Fifty-seven of America’s top medical groups are calling for a COVID-19 vaccine mandate in the healthcare industry, according to a report in The Washington Post.

In an open letter, the organizations – including the American Medical Association and the American Nurses Association – write, “the health and safety of U.S. workers, families, communities, and the nation depends on it.”

“One of the things that resonated with people is, ‘Look, we’re the medical community. This is a health problem. We need to lead — and we need to have the courage of our convictions,’ said Ezekiel Emanuel, a University of Pennsylvania bioethicist who helped draft the statement, to The Post.

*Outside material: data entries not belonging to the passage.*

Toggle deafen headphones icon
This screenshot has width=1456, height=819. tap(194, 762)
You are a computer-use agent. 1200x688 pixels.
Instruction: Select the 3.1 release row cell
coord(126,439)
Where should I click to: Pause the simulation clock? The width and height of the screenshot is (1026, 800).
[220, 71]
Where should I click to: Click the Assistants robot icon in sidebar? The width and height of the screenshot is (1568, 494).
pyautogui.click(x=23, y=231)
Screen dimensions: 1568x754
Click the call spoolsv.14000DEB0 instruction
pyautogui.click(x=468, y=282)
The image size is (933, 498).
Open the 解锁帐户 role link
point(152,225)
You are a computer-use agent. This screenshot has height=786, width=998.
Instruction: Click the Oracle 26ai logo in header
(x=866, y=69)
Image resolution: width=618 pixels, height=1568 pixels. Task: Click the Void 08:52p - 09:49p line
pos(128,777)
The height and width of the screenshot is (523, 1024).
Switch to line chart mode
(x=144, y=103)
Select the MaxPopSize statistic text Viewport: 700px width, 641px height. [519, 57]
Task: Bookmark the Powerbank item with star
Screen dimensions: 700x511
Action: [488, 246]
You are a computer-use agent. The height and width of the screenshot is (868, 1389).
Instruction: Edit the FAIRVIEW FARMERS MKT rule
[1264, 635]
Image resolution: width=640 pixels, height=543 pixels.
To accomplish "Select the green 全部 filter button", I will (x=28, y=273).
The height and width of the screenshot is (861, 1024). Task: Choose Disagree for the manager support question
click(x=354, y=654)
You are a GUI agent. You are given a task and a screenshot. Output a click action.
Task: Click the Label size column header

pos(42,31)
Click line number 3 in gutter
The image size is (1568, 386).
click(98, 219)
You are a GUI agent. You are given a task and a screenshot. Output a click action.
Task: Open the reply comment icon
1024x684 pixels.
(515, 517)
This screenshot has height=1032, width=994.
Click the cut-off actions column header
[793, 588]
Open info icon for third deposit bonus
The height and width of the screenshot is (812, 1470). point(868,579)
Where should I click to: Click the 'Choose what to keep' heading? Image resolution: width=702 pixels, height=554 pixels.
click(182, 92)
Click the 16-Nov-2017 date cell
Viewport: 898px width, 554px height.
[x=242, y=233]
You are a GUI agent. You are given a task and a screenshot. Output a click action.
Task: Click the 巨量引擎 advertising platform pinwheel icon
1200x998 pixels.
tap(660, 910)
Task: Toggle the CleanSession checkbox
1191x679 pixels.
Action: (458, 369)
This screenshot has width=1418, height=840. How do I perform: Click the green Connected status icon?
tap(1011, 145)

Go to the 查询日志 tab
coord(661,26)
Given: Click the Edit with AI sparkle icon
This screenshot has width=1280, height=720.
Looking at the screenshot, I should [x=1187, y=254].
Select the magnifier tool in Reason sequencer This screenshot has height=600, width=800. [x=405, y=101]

Vaccine hesitancy is stubbornly persistent in the medical community. According to the Centers for Medicare and Medicaid Services, 38% of nursing home employees were not fully vaccinated as of July 11th. In hospitals, about a quarter of staff that have contact with patients had not been fully inoculated by the end of May, according to another analysis.

Meanwhile, the highly contagious delta variant has caused a dangerous resurgence of COVID-19. Case numbers have quadrupled this month as vaccine uptake has plateaued.

“Despite everything — cajoling, making access readily available at any pharmacy, making it free, having the president plead — all of this hasn’t really moved the needle very much in the nation,” Emanuel told The Post.

A small number of hospitals – about 9% – already require theirs staffs to get vaccinated. In the Houston Methodist healthcare system, 150 employees defied the requirement and left the organization. But compliance was overwhelming – 97% of employees got jabbed and 2% received a legitimate deferral or exemption.

“I get phone calls and emails and conversations on a daily basis from nurses across the country that are saying, ‘I just reached my limit, I’m exhausted,’” Ernest Grant, president of the American Nurses Association (ANA), said to The Post. “It is very frustrating when you know there are vaccines out there that are effective and can drive down the spread.”